Ungefähr um diese Zeit bereitete er mir eine große Enttäuschung. Das Projekt des Kanaltunnels wurde aufs Tapet gebracht, und ich setzte mich mit ganzer Seele für den Plan ein. Schon vorher war mir das außerordentlich schnelle Wachstum von Antwerpen und Hamburg als Häfen aufgefallen, und ich stellte fest, daß es sich auf die Notwendigkeit der Umschiffung der Frachten, die für britische Häfen bestimmt waren, zurückführen ließ, weil es keinen Tunnel unter dem Kanal gab, der eine Durchfahrt der Kontinentalzüge ermöglicht hätte. Ich beschäftigte mich mit dieser Frage und kam bald zu der Schlußfolgerung, daß der Londoner Hafen durch die Errichtung eines Tunnels zu einem der größten der Welt gemacht werden könnte. Ich glaubte, daß der gesunde Menschenverstand in England darauf drängen würde, das Unternehmen möglichst schnell in Wirklichkeit umzusetzen. Und es war außerdem bei diesem Spiel viel Geld zu gewinnen.
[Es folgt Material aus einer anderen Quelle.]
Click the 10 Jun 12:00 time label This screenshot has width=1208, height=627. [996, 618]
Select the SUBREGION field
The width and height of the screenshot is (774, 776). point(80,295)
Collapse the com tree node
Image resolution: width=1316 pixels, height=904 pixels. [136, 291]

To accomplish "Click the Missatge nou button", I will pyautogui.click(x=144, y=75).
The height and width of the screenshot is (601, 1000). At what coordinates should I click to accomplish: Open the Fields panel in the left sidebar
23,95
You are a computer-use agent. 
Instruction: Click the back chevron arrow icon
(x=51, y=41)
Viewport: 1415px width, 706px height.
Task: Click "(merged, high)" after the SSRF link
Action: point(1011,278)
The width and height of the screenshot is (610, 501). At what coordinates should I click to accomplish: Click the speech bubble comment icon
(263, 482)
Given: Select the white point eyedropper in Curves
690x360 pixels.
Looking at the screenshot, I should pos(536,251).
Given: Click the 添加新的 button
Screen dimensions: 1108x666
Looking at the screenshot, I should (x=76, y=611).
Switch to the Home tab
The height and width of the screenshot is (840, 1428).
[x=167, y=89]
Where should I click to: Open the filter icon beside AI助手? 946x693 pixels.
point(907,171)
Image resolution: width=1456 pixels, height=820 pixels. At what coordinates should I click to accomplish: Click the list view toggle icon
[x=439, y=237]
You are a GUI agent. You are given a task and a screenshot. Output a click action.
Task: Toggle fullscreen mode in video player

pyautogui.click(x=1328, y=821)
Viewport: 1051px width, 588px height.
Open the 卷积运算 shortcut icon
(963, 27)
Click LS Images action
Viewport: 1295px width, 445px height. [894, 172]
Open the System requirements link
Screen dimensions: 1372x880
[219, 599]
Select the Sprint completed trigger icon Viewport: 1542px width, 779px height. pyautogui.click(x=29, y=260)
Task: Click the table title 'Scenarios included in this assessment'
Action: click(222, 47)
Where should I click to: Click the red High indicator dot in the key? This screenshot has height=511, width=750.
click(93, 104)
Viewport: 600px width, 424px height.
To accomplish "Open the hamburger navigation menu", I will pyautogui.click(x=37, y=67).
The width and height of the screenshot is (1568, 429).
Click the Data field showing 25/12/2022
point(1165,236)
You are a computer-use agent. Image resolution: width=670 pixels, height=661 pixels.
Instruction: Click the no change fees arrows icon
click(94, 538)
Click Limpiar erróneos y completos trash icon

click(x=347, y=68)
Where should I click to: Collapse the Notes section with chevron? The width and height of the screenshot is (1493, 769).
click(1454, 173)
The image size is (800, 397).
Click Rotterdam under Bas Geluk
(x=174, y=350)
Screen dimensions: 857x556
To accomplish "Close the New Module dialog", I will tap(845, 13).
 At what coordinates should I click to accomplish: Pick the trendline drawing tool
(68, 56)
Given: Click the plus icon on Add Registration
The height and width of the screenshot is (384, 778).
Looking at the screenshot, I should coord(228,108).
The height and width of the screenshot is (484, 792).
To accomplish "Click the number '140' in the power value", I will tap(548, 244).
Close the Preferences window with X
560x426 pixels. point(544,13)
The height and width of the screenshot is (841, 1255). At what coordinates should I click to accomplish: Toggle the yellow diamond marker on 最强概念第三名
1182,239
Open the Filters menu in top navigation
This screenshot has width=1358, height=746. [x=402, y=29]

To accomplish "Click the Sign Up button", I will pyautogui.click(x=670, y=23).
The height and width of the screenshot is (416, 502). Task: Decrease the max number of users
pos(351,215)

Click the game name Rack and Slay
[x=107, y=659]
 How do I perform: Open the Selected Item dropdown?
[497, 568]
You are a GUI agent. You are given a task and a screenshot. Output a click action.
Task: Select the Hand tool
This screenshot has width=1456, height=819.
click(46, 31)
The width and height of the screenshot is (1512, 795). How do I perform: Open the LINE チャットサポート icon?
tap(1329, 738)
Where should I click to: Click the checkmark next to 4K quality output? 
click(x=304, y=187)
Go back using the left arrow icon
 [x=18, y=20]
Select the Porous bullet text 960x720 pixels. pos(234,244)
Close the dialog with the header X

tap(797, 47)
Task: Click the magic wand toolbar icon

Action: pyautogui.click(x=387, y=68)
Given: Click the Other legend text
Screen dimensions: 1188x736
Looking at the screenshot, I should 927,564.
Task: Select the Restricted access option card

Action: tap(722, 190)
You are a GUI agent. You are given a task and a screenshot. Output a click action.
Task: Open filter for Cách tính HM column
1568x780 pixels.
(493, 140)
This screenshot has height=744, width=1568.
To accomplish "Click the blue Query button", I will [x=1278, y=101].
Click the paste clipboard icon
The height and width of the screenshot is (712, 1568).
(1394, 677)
Ich fing deshalb mit Wort und Schrift an, daran zu arbeiten, das englische Publikum von seinem offensichtlichen eigenen Interesse zu überzeugen. In einem kurzen Gespräch gelang es mir, Lord Randolph Churchill dafür zu gewinnen. Nachdem ich ihn als Pionier pries, versprach er mir nicht nur, dafür zu stimmen, sondern auch zugunsten des Projektes zu sprechen. Nun war ich des Sieges sicher. Als jedoch die Debatte anberaumt wurde, schoß Randolph Churchill ein anderer Gedanke durch den Sinn. Mit sehr viel Humor schilderte er einen englischen Beamten, den Staatssekretär des Innenministeriums, der bei der Nachricht, daß fünftausend französische Soldaten sich des Tunnels bemächtigt hatten und auf dem Wege nach Dover seien, sich überlegt, ob er den Tunnel in die Luft sprengen soll. »Ich für mein Teil«, schloß Lord Randolph, »ziehe die Sicherheit dem Zweifel vor.«

Das ganze Bild war idiotisch. Ich hatte Randolph bereits darauf hingewiesen, daß kein französisches Regiment sich einer solchen verzweifelten Gefahr aussetzen würde. Die beiden Enden des Tunnels konnten über den Meeresspiegel gehoben und die französischen Truppen mit großer Leichtigkeit von einem einfachen Kanonenboot in die Luft gesprengt werden. Kein General würde seine Truppen einem so sicheren Verhängnis entgegenschicken, und wenn er es täte, so war zehn gegen eins zu wetten, daß sie sich am nächsten Tage ergeben würden. Aber Randolph Churchill lag es nur an dem parlamentarischen Triumph, und die ganze Sache gab mir einen Begriff von seiner insularen Einstellung. Aber warum soll ich es ihm übelnehmen, wenn jetzt nach vierzig Jahren fünf Premierminister nach kühler Überlegung gegen den Plan des Tunnels gestimmt haben, jetzt, nachdem die Luftschiffe Bomben auf London herabgeworfen und den Glauben an die durch das Meer gegebene Sicherheit Englands erschüttert haben. In demselben Moment, in dem ich diese Zeilen schreibe, erfahre ich, daß Winston Churchill für den Bau des Kanals mit denselben Argumenten eintritt, mit denen ich vor einer Generation seinen Vater zu überzeugen suchte. In jenem Augenblick war ich tief enttäuscht, denn ich hatte dummerweise überall erklärt, daß Randolph Churchill den Plan verteidigen würde, während er es war, der ihn in Grund und Boden redete. Er hatte mich zum Narren gehalten, und er grinste bloß, als ich ihm sagte, wie ich mich durch das Vertrauen in seine Worte blamiert hatte. Von jenem Augenblick an war mein Glaube an ihn erschüttert.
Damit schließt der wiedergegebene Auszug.